## Work to complete
Retype each of the following entries word for word, keeping every line as it stands.

## Data supplied
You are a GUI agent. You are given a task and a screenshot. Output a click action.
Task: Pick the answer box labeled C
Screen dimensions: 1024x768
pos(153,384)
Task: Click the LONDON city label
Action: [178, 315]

## Output
You are a GUI agent. You are given a task and a screenshot. Output a click action.
Task: Pick the answer box labeled C
Screen dimensions: 1024x768
pos(153,384)
Task: Click the LONDON city label
Action: [178, 315]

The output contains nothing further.